Parmi les impôts et les cotisations sociales, les premiers représentent un poids prépondérant6 pour l’État et les ODAC, avec 88 % de ces prélèvements (soit 331 milliards d’euros, contre 49 milliards d’euros de cotisations sociales), ainsi que pour les APUL, avec 99 % (soit 133 milliards d’euros), alors que ce sont les cotisations sociales qui l’emportent pour les ASSO, avec 69 % (soit 363 Md€, contre 170 Md€ d’impôts).
La dépense publique globale a crû, en valeur et hors crédits d’impôt, de 1,2 % en 2016, et croîtra de 1,4 % en 2017 (selon le programme de stabilité (PSTAB) 2017-2020).
L’État participe à la dépense publique des autres administrations publiques puisqu’il leur transfère plus de 25 % de sa dépense totale (soit 97 Md€ prévus pour 2017).

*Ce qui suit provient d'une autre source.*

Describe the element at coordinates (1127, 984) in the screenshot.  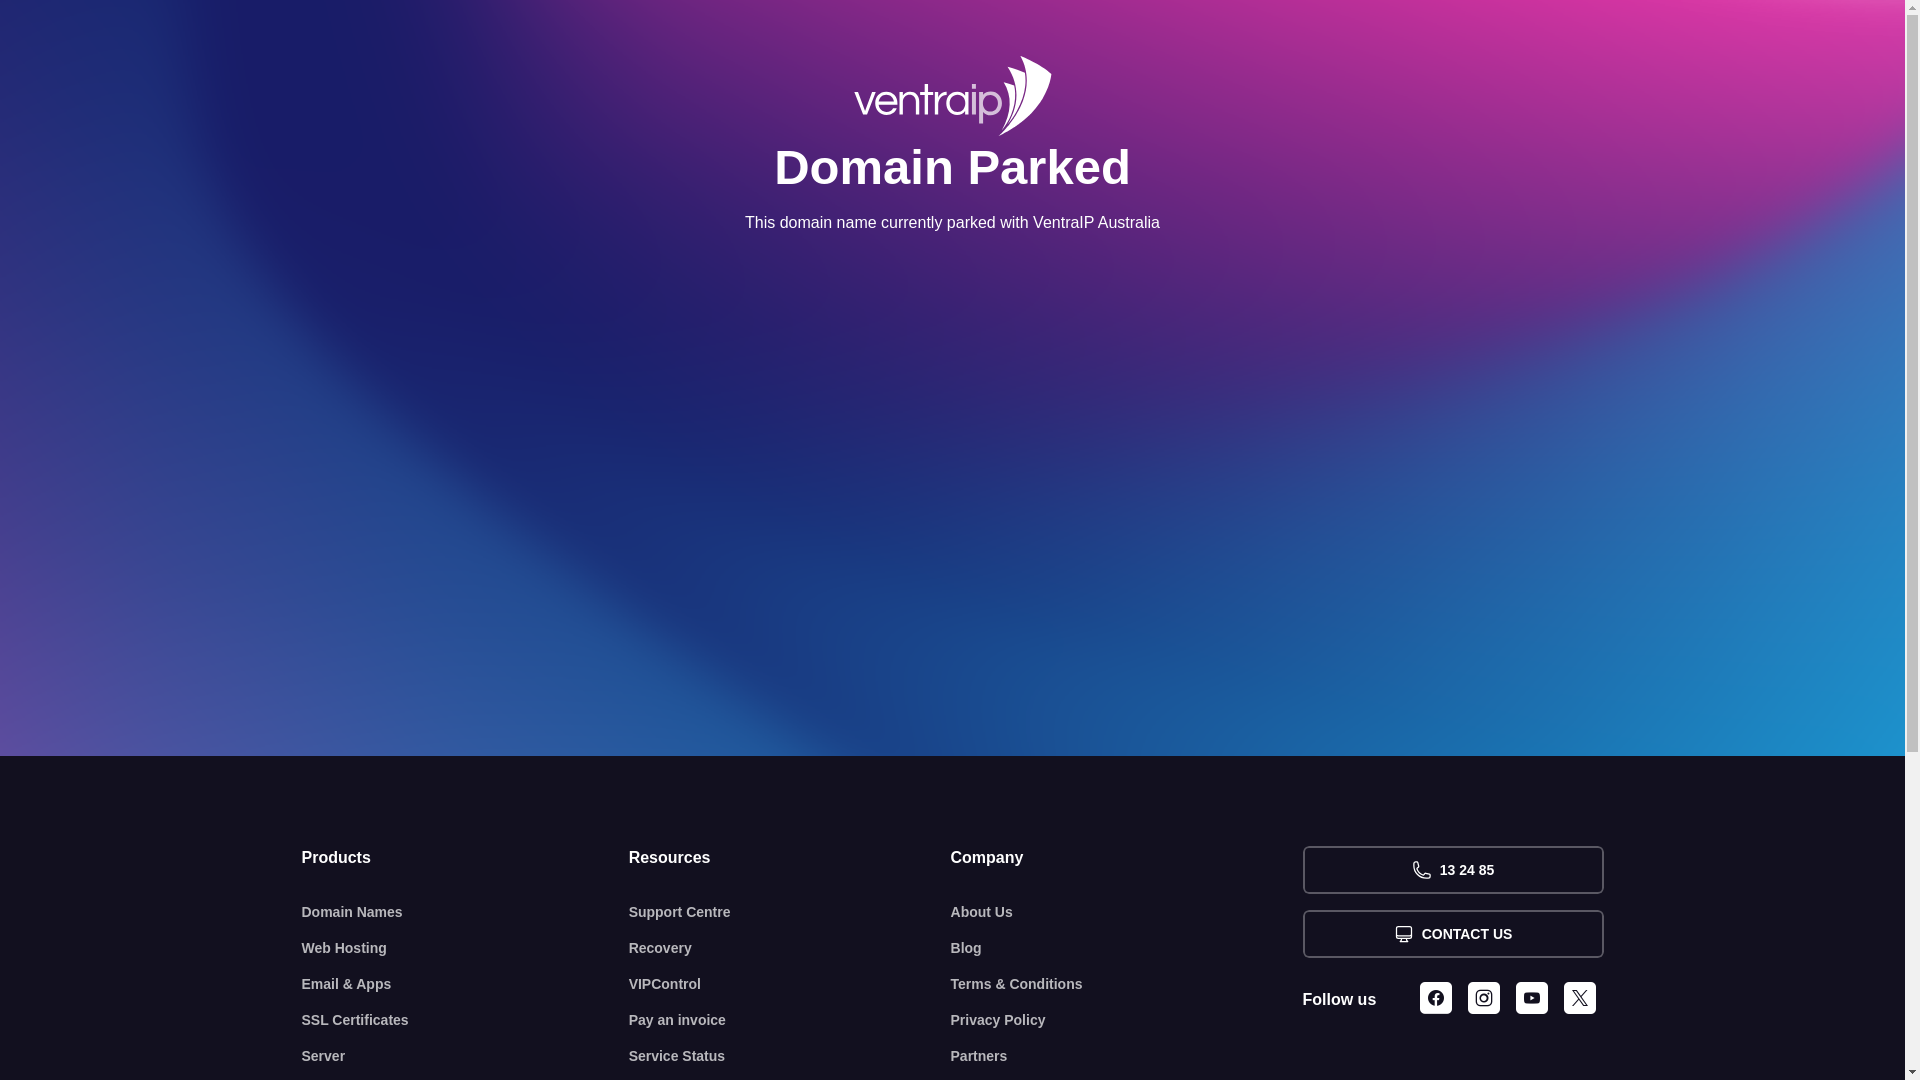
I see `Terms & Conditions` at that location.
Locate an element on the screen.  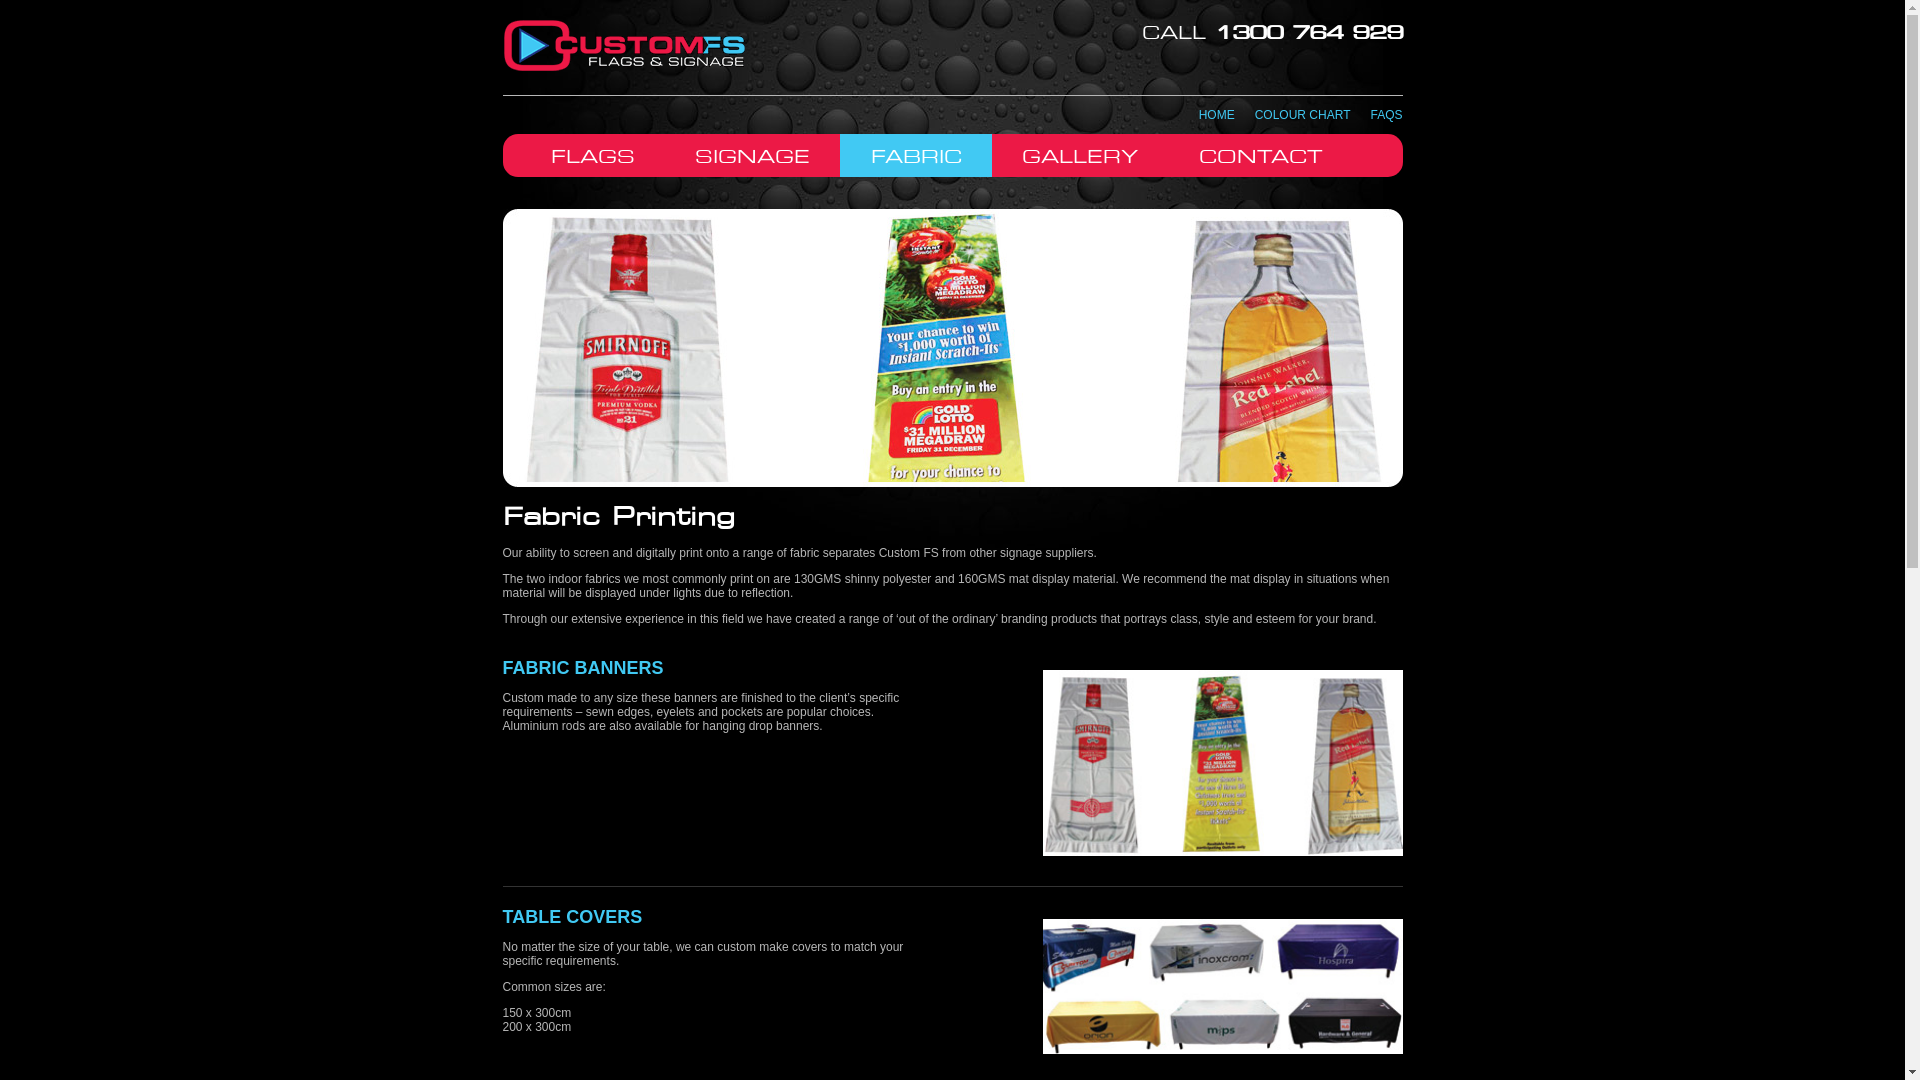
CONTACT is located at coordinates (1261, 158).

À noter que la dépense est imputée au sous-secteur destinataire. Aussi, les lois de finances disposent sur davantage que les strictes dépenses de l’État.
Afin de faire contribuer tous les sous-secteurs à la réduction du déficit de l’ordre de 50 Md€ de 2015 à 2017, soit en moyenne près de 17 Md€ par an, l’État donne l’exemple en prévoyant une réduction de ses dépenses de l’ordre de 18 Md€ (réduction des dépenses des ministères, gel du point d’indice des fonctionnaires en 2015, rationalisation des agences de l’État). Les collectivités territoriales économiseraient 11 Md€, notamment grâce à la suppression de la clause de compétence générale, une meilleure sélection des projets financés et une rationalisation des syndicats intercommunaux. L’assurance maladie économiserait 10 Md€ (développement de la chirurgie ambulatoire, consommation raisonnée des médicaments). Le reste de la protection sociale économiserait 11 Md€ (développement de la dématérialisation dans les organismes de Sécurité sociale, moindre revalorisation des prestations sociales et notamment des retraites, modernisation de la politique familiale).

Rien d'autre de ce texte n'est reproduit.